-- EXTRACT PROVIDED start --
From cannabis to quinoa, ruby to low-sugar: This is not your grandmother's chocolate.
With the market for traditional candy bars in developed countries flagging as consumers shun sugary items for healthier treats, food companies are trying to make chocolate more appealing. Their tactics include gimmicks such as Ritter Sport's hemp-infused Chocolate and Grass bars (they don't get you high), new flavors and colors, as well as formulas that cut down on sugar.
Some chocolatiers are even diversifying away from candy. Pennsylvania-based Hershey Co., which began selling its classic bar 120 years ago, is moving into popcorn and potato chips, while Mars said in November that it will buy a stake in health-snack firm Kind. Just two months later, Nestle agreed to sell its U.S. confectionery unit amid falling revenue and a focus on such products as coffee and water.
"Sugar is portrayed as the new tobacco," said Eric Bergman, a commodities broker at Jenkins Sugar Group. "Consumers are now shifting away from the iconic, sugar-filled chocolate brands that we know and into healthier foods. The largest chocolate companies have followed suit and they are transitioning from chocolate companies into snack companies."
-- EXTRACT PROVIDED end --
-- RECORD SET start --
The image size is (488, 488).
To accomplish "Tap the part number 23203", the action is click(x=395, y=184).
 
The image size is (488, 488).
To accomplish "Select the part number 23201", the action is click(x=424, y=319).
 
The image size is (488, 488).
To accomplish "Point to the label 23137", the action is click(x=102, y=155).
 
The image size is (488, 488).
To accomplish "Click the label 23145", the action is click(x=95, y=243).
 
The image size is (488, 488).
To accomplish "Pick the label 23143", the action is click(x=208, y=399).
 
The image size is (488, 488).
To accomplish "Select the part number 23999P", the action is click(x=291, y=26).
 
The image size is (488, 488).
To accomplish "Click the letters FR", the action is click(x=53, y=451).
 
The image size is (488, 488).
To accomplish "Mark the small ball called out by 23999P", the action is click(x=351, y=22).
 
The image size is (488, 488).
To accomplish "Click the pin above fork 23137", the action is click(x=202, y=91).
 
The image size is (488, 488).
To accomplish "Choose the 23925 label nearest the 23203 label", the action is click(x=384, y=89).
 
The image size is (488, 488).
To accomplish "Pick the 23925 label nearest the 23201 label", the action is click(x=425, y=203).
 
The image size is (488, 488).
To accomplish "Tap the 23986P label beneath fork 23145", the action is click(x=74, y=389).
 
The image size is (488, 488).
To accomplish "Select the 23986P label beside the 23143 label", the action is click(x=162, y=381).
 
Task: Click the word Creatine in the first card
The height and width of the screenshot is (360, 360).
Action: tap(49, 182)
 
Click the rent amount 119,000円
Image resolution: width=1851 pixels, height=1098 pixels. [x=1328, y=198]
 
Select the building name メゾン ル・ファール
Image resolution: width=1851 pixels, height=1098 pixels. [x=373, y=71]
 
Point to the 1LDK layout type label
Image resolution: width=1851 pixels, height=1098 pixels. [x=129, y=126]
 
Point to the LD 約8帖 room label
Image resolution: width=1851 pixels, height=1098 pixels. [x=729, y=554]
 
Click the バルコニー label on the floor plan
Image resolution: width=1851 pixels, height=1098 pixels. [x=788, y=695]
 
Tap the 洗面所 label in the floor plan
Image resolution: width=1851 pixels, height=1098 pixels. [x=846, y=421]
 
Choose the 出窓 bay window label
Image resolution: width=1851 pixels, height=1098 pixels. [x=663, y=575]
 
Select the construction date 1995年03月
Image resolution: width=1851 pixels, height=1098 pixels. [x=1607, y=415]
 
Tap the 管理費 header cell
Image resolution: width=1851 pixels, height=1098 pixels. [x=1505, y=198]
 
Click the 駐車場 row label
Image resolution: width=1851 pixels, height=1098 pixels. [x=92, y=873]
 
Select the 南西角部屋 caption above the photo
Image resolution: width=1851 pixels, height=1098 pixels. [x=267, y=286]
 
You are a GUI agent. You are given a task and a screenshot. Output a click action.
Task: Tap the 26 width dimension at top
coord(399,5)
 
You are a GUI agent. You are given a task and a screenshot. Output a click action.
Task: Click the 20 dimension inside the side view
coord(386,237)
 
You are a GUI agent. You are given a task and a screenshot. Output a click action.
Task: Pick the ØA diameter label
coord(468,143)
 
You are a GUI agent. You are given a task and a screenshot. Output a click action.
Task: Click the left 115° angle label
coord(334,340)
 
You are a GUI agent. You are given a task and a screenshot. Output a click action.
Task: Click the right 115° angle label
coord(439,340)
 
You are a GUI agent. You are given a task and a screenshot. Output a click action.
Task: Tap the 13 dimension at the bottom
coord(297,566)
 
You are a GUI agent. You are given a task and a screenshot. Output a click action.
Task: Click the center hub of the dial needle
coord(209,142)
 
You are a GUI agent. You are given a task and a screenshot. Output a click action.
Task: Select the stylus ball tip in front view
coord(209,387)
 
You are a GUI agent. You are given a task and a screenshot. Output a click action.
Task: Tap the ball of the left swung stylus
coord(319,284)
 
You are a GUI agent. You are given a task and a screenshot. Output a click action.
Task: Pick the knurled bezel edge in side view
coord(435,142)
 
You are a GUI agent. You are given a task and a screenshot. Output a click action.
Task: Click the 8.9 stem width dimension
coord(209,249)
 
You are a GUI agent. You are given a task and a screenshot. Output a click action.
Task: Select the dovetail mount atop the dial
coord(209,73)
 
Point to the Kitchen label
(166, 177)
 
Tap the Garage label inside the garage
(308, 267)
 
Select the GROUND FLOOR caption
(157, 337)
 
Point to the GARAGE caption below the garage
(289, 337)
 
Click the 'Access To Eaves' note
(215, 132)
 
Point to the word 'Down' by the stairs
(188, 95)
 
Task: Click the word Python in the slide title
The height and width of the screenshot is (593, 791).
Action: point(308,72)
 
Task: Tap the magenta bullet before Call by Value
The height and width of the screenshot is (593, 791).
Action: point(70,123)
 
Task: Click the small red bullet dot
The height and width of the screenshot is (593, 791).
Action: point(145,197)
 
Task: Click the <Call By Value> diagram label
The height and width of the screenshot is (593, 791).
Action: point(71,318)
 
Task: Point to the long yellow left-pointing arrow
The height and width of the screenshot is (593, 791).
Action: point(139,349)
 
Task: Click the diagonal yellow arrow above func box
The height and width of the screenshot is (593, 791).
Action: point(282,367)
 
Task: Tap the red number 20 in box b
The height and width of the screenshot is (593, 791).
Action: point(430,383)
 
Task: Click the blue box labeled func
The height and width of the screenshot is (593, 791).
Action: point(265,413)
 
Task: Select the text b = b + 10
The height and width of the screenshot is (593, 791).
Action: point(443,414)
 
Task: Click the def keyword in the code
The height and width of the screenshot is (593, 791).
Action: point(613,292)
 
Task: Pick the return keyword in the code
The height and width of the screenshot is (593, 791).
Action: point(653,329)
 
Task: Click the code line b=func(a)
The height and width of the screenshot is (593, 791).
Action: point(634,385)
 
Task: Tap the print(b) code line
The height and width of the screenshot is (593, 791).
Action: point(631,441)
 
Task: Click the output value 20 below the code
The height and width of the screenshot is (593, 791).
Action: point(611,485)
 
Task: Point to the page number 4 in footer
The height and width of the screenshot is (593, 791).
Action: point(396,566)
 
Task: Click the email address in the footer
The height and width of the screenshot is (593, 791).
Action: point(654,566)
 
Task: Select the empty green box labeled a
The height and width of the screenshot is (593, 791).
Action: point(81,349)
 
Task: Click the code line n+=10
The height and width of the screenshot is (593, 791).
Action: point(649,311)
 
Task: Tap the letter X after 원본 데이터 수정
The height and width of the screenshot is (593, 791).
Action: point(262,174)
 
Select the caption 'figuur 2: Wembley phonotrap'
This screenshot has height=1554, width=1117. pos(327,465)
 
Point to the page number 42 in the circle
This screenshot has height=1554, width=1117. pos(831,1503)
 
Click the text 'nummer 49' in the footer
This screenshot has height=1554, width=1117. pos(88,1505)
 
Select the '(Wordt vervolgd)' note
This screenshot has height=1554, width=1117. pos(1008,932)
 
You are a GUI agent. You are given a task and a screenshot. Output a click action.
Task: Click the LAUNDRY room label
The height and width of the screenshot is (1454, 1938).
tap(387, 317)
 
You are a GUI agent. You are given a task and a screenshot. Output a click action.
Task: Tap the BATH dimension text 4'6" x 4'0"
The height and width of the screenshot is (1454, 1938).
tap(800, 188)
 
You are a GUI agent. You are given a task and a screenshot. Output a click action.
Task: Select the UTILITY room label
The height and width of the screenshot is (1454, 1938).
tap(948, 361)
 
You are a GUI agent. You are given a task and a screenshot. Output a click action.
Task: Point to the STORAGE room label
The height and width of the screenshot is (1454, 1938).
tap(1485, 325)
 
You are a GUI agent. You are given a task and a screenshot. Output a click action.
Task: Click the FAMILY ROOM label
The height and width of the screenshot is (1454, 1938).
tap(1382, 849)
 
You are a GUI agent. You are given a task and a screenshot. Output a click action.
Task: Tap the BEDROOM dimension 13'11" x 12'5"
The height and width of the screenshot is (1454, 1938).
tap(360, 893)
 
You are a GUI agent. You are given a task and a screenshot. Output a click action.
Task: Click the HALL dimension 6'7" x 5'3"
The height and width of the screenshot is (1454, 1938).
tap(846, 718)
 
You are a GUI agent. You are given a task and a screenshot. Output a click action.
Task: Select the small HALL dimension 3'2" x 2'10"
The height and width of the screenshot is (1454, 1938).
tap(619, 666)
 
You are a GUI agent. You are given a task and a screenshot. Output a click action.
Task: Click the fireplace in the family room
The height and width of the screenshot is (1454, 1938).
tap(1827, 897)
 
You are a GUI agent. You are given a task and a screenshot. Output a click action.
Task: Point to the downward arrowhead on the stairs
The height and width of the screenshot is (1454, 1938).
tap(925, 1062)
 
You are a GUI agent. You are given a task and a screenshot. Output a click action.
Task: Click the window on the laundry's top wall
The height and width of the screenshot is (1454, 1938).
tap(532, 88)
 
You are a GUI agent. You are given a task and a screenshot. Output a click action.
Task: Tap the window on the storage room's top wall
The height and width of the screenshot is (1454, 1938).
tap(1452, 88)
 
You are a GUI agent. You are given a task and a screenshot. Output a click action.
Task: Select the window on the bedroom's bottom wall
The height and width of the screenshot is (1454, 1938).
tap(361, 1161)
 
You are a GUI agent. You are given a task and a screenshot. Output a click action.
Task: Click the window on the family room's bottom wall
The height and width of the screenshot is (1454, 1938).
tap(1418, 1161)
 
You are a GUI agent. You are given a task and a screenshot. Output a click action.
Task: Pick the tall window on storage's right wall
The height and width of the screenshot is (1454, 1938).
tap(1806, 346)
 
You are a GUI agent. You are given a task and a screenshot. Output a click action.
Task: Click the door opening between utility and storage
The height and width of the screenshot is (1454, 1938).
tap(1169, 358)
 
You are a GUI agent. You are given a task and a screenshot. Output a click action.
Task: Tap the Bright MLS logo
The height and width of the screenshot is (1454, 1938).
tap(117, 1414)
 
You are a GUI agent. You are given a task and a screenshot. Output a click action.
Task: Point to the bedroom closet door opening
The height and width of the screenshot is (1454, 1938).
-- RECORD SET end --
* [STATED PROBLEM 1]
In the article on chocolate, how long ago did Hershey begin selling its classic bar?
* [STATED PROBLEM 2]
Reproduce everything in the article on chocolate from "From cannabis to" down to "coffee and water.".

* [TASK RESPONSE 1]
120 years ago.

* [TASK RESPONSE 2]
From cannabis to quinoa, ruby to low-sugar: This is not your grandmother's chocolate.
With the market for traditional candy bars in developed countries flagging as consumers shun sugary items for healthier treats, food companies are trying to make chocolate more appealing. Their tactics include gimmicks such as Ritter Sport's hemp-infused Chocolate and Grass bars (they don't get you high), new flavors and colors, as well as formulas that cut down on sugar.
Some chocolatiers are even diversifying away from candy. Pennsylvania-based Hershey Co., which began selling its classic bar 120 years ago, is moving into popcorn and potato chips, while Mars said in November that it will buy a stake in health-snack firm Kind. Just two months later, Nestle agreed to sell its U.S. confectionery unit amid falling revenue and a focus on such products as coffee and water.